Hindistan'ın "Agra Hazinesi" olarak nitelendirdiği hazinenin Londra serüvenine tanıklık edeceksiniz. Kim bu dörtler ? Ayakları bu denli küçük bir iz kime ait olabilir ? Cinayeti işleyen bir kadın mı ? gibi gibi sorular beyninizi kemirirken sonunda yine Sherlock'un eşsiz zekasıyla karşılaşacaksınız.

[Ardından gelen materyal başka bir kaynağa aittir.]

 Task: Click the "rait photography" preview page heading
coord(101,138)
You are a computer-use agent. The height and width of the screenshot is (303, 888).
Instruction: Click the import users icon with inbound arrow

Dr. Watson'ın Mary ile tanışma hikayeleri bu vaka ile başlıyor. Bakalım Watson evlenince Sherlock'a ne olacak? İşine duygularını karıştırmayan bu adam bu sefer de aynı metaneti sergileyecek mi ? Üçüncü romanında belki bununla ilgili bir kaç detay yakalayabilirim. Şimdiden iyi okumalar :)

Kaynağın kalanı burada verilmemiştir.